* start Source *

FIX use unique values of y_true and y_pred in plot_confusion_matrix instead of estimator.classes_ #18405

kyouma · 2020-09-15T20:29:36Z

Although the docstring and the API guide of sklearn.metrics.plot_confusion_matrix() say about the labels argument the following: "If 'None' is given, those that appear at least once in 'y_true' or 'y_pred' are used in sorted order", the estimator.classes_ field was used.

Reference Issues/PRs

What does this implement/fix? Explain your changes.

This change fixes errors when y_true and y_pred doesn't have some values from estimator.classes_.

Any other comments?

Although the docstring and the API guide say "If 'None' is given, those that appear at least once in `y_true` or `y_pred` are used in sorted order", the "estimator.classes_" field was used.

Although the docstring and the API guide say "If 'None' is given, those that appear at least once in 'y_true' or 'y_pred' are used in sorted order", the 'estimator.classes_' field was used.

thomasjpfan

Thank you for the PR!

Please add a non-regression test that would fail at master but pass in this PR.

A test for plot_confusion_matrix() behaviour when 'labels=None' and the dataset with true labels contains labels previously unseen by the classifier (and therefore not present in its 'classes_') attribute. According to the function description, it must create a union of the predicted labels and the true labels.

An update to the 'test_error_on_a_dataset_with_unseen_labels()' function to fix 'E501 line too long' errors.

kyouma · 2020-09-17T21:51:59Z

Thank you for the PR!

Please add a non-regression test that would fail at master but pass in this PR.

Thank you for the review, @thomasjpfan! This is my first pull request, I will try to do my best to implement and prepare everything correctly.

I have added the test test_error_on_a_dataset_with_unseen_labels() that checks tick labels of the confusion matrix plot.
In iPython console matplotlib doesn't throw exceptions on this test, so I had to add this check. And in Jupyter Notebook the very call of plot_confusion_matrix() would raise the exception ValueError("The number of FixedLocator locations (...), usually from a call to set_ticks, does not match the number of ticklabels (...).").
The updated plot_confusion_matrix() function is intended to pass this test.

thomasjpfan · 2020-09-24T18:03:28Z

sklearn/metrics/_plot/confusion_matrix.py

+                raise TypeError(
+                    f"Labels in y_true and y_pred should be of the same type. "
+                    f"Got y_true={np.unique(y_true)} and "
+                    f"y_pred={np.unique(y_pred)}. Make sure that the "
+                    f"predictions provided by the classifier coincides with "
+                    f"the true labels."


Do we have a test to make sure this error is raised?

I have removed the Try-Except wrapping as the function confusion_matrix(), which is used above to get the matrix itself, contains the same unique_labels() call that was wrapped by the Try-Except block, and the function unique_labels() raises an exception with a description when the true and predicted labels have different types. So if the execution arrives at the line, it will not make any problems.

* end Source *
* start Task inputs *

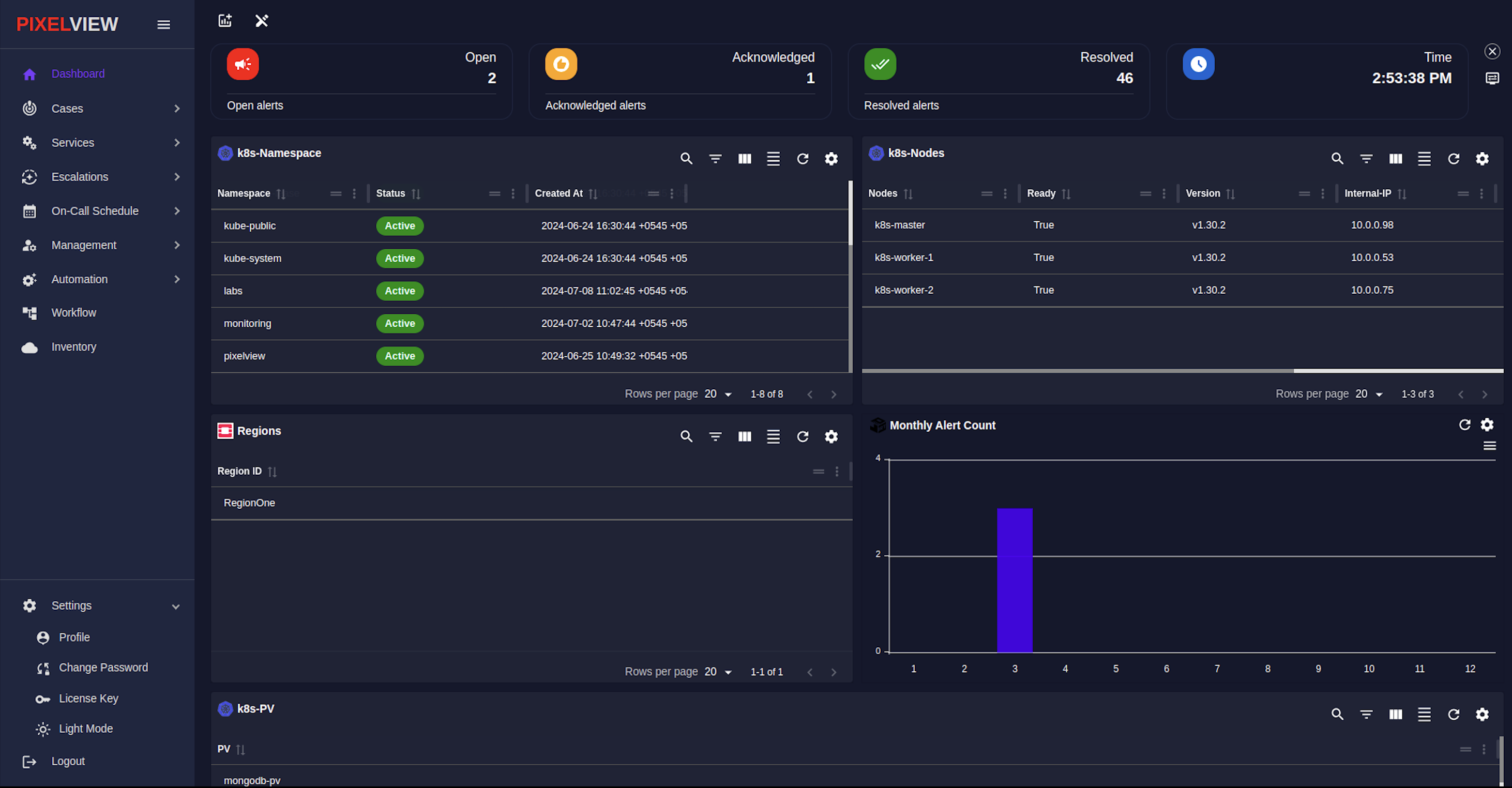Click the add widget icon in top toolbar
Screen dimensions: 1512x788
click(x=225, y=21)
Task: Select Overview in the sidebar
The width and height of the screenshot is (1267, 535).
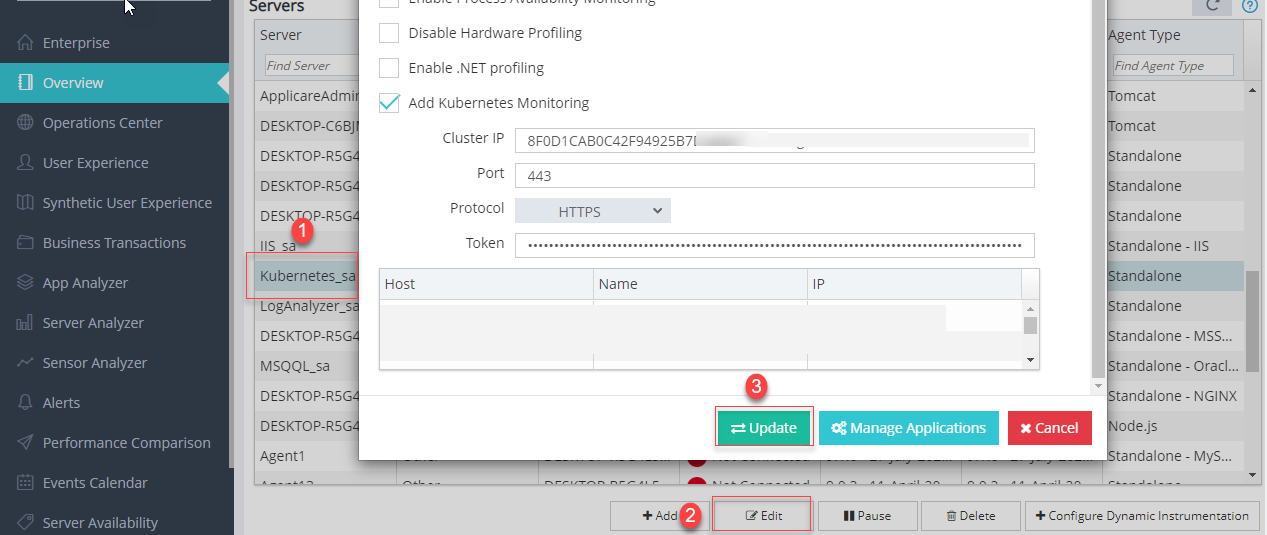Action: 73,83
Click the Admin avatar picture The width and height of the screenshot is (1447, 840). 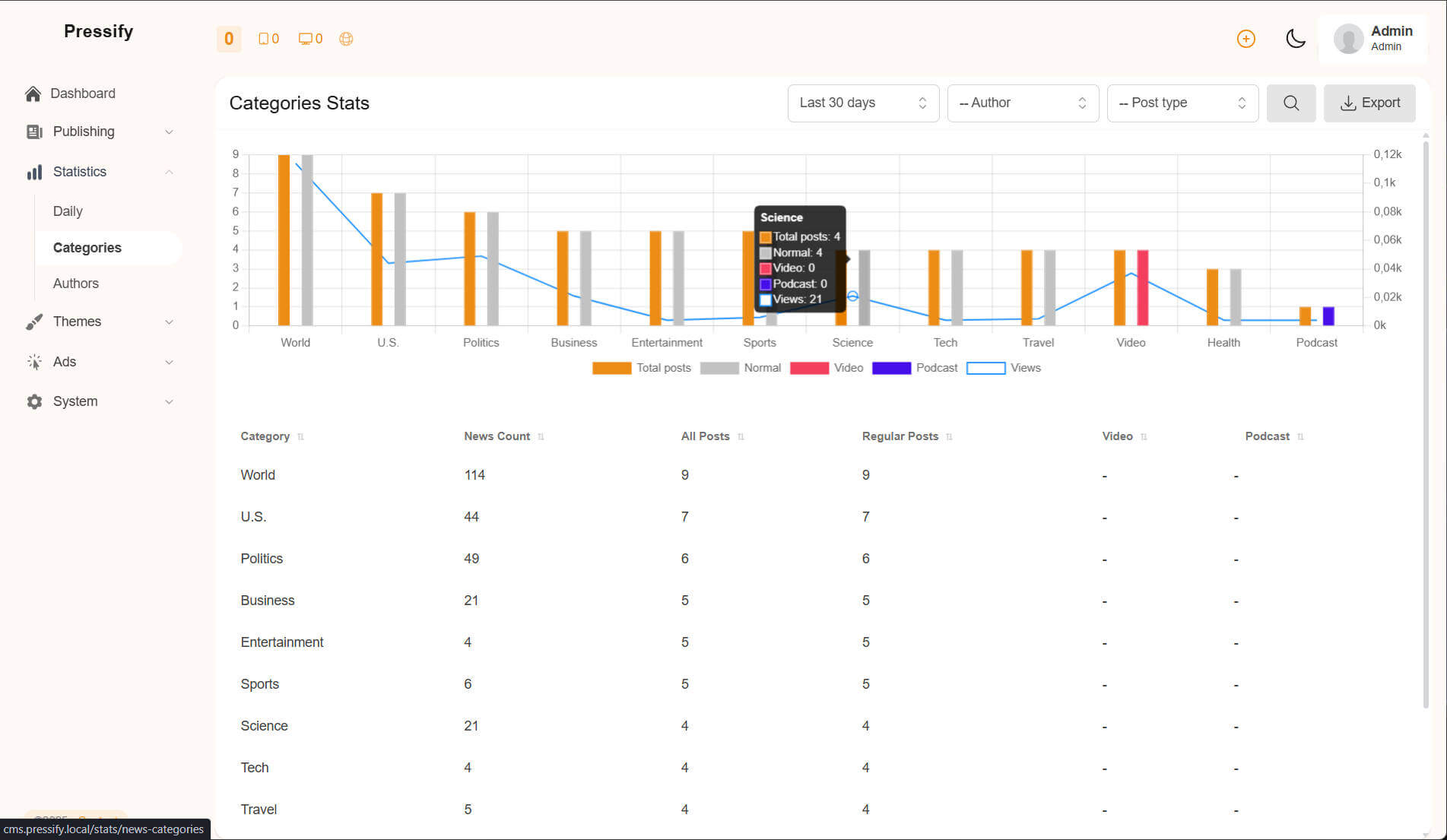[x=1348, y=39]
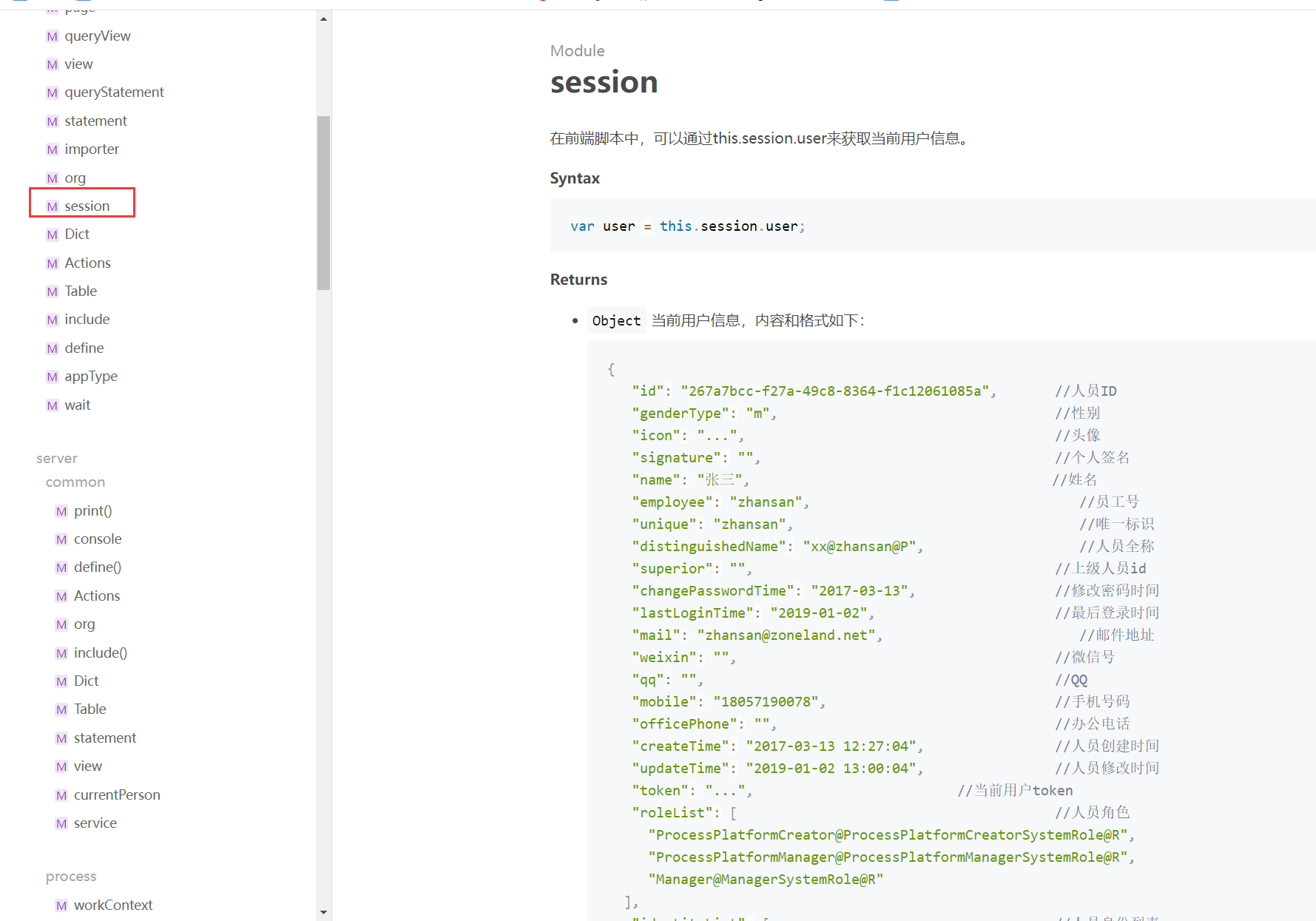Navigate to the service module
The width and height of the screenshot is (1316, 921).
(95, 823)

* end Task inputs *

Problem set:
• 1. List every function that the pull request discussion names with empty parentheses after it.
• 2. Copy out the listing lines in the stretch from the start of the listing through the line containing "Action: 73,83", and leave the pictures out.

Solutions below:
• 1.
plot_confusion_matrix()
test_error_on_a_dataset_with_unseen_labels()
confusion_matrix()
unique_labels()

• 2.
Click the add widget icon in top toolbar
Screen dimensions: 1512x788
click(x=225, y=21)
Task: Select Overview in the sidebar
The width and height of the screenshot is (1267, 535).
Action: 73,83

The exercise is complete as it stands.